Исследовательская группа IBM X-Force зафиксировала появление новой угрозы — загрузчика QuirkyLoader, который с конца 2024 года используется киберпреступниками для массовой доставки вредоносных программ. Этот инструмент уже активно применяется в реальных атаках, охватывающих широкий спектр малвари — от кейлоггеров до RAT.
По информации IBM, через QuirkyLoader распространяются следующие известные угрозы: Agent Tesla, AsyncRAT, FormBook, MassLogger, Remcos RAT, Rhadamanthys Stealer и Snake Keylogger. Основной канал доставки — электронная почта. Жертве отправляется архив, содержащий сразу три элемента: легитимный исполняемый файл, вредоносную DLL-библиотеку и зашифрованную полезную нагрузку.

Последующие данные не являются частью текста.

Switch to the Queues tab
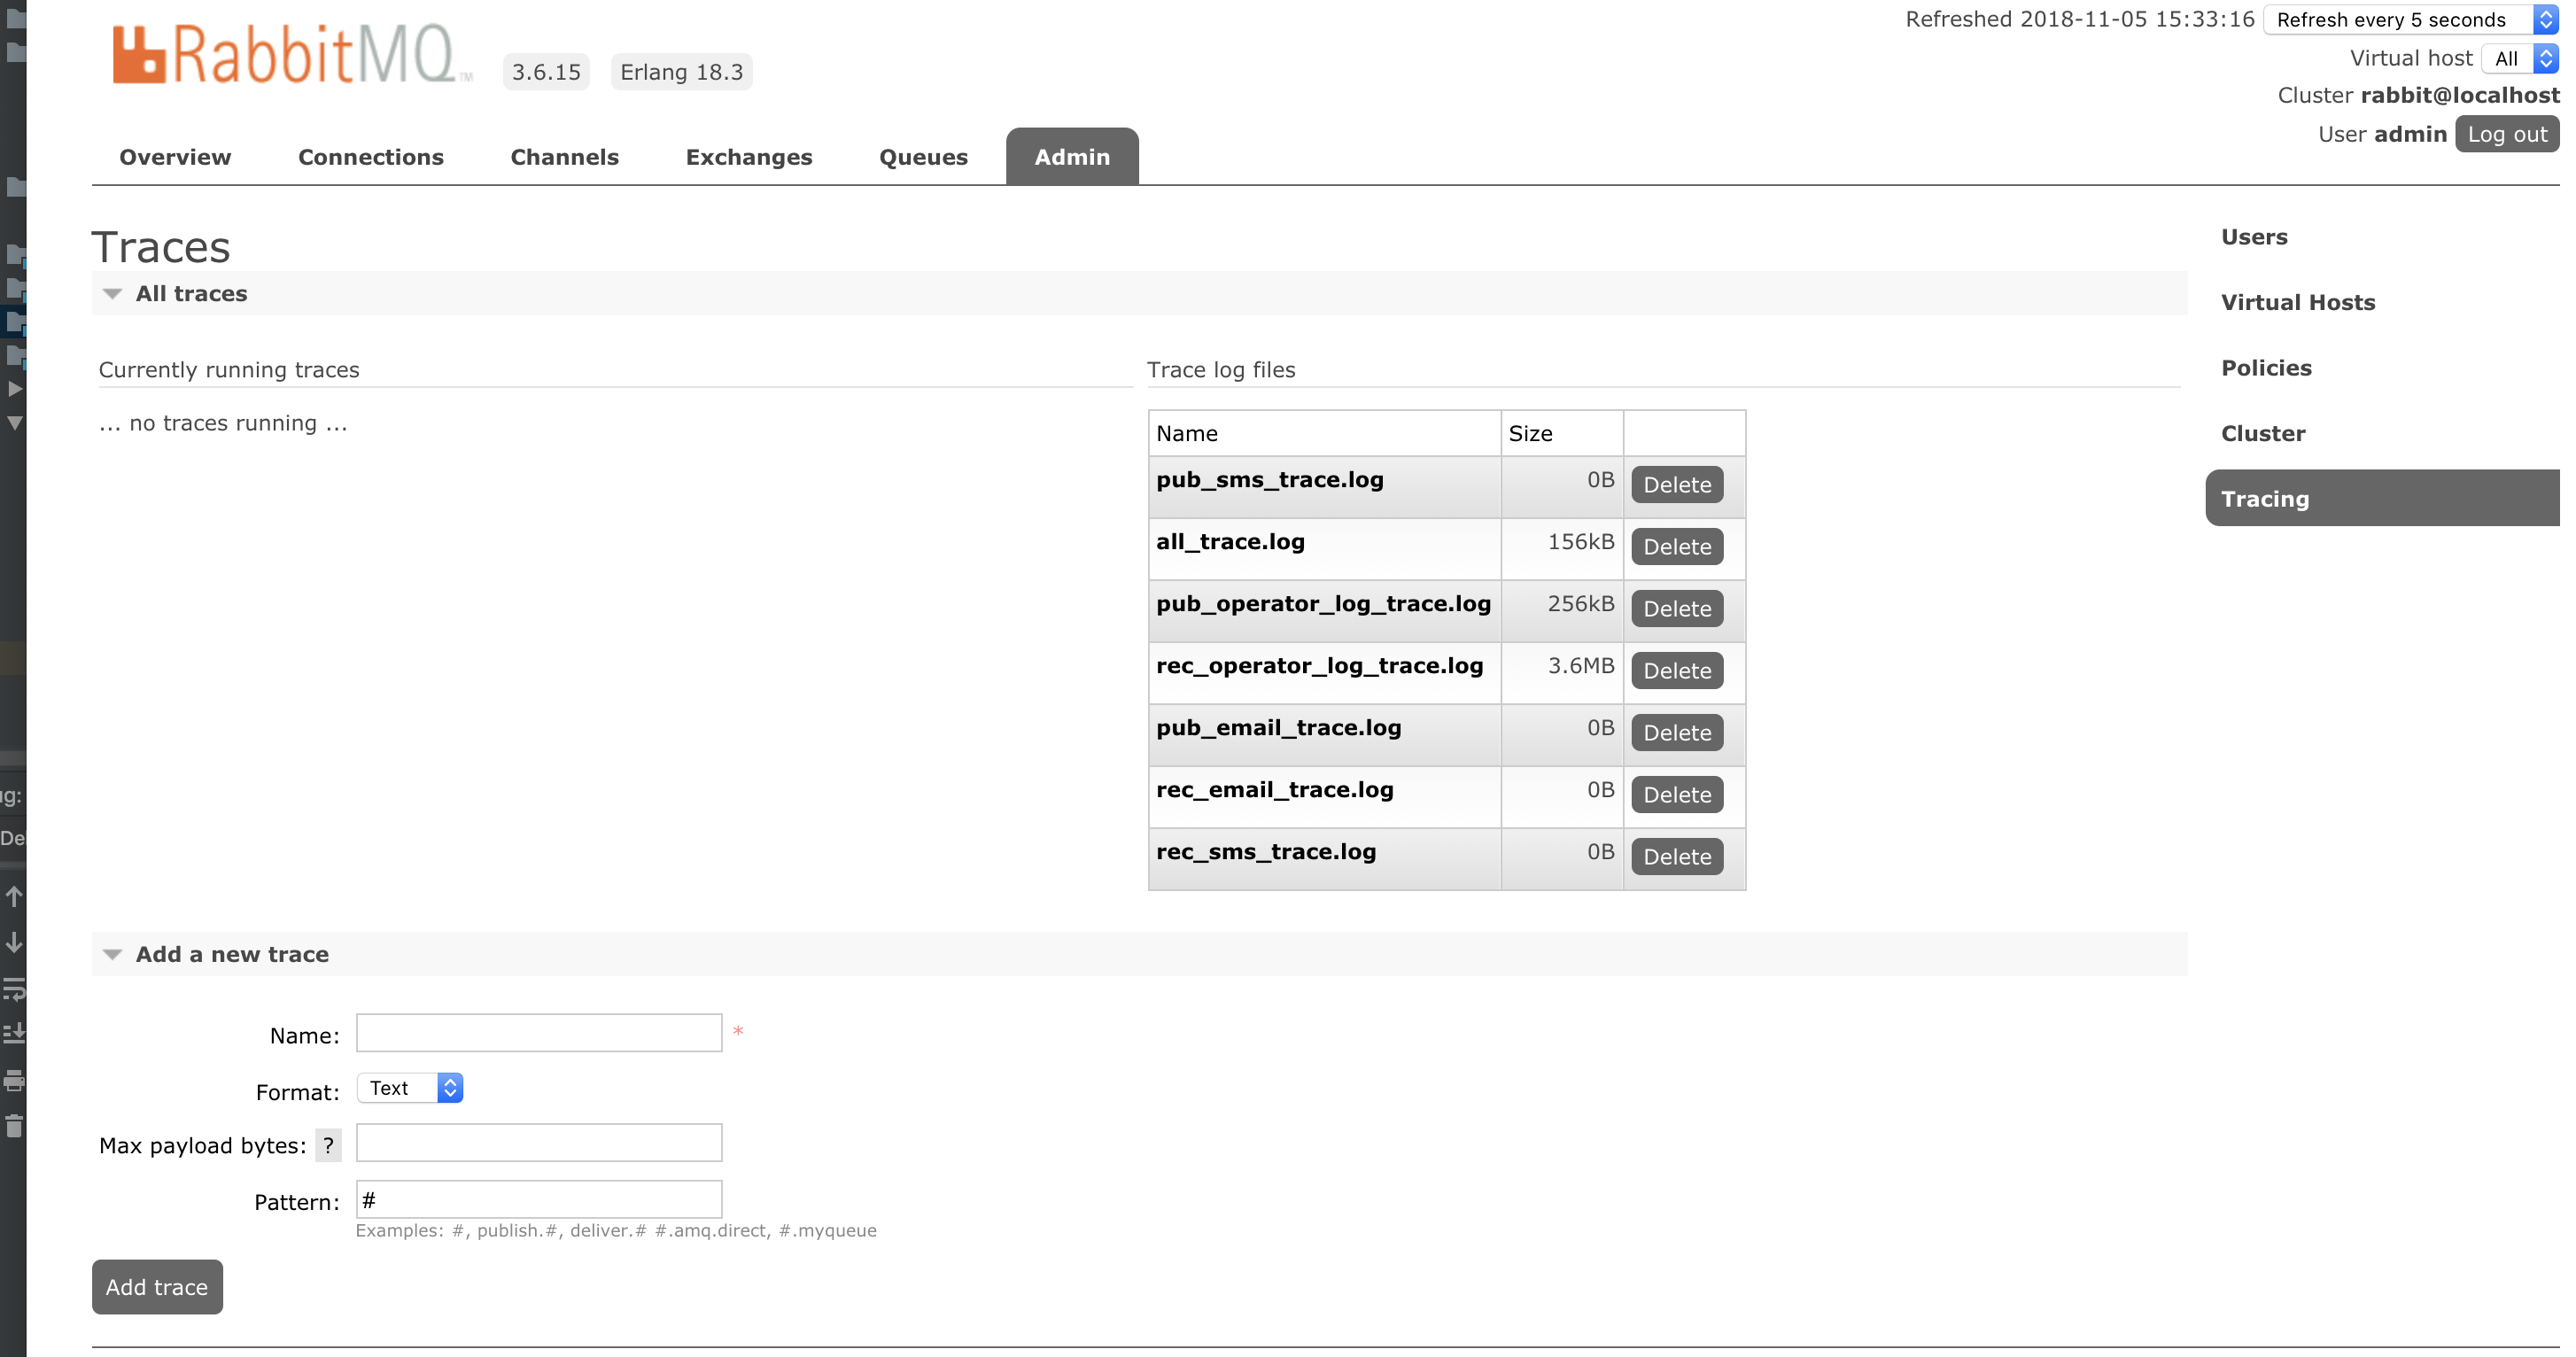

Атака построена на технике DLL side-loading — запуск доверенного приложения приводит к подгрузке вредоносной библиотеки, которая расшифровывает и внедряет вредоносный код в рабочий процесс. В целях маскировки злоумышленники используют процессы, которые часто встречаются в Windows: AddInProcess32.exe, InstallUtil.exe или aspnet_wp.exe.
Особенность загрузчика — компиляция полезной нагрузки Ahead-of-Time, что позволяет ей выглядеть как бинарь, написанный на C или C++. При этом модуль на самом деле реализован на .NET. Для расшифровки содержимого используется блоковый шифр Speck-128 в режиме CTR, что необычно для массовой малвари.
В июле 2025 года было зафиксировано два масштабных эпизода. В одном из них целью стали сотрудники Nusoft Taiwan. Им отправляли вредонос, маскирующийся под документы, который в конечном итоге устанавливал Snake Keylogger. Этот шпион собирает данные из браузеров, регистрирует нажатия клавиш и копирует содержимое буфера обмена. Вторая волна затронула пользователей в Мексике — там конечной нагрузкой выступали Remcos RAT и AsyncRAT.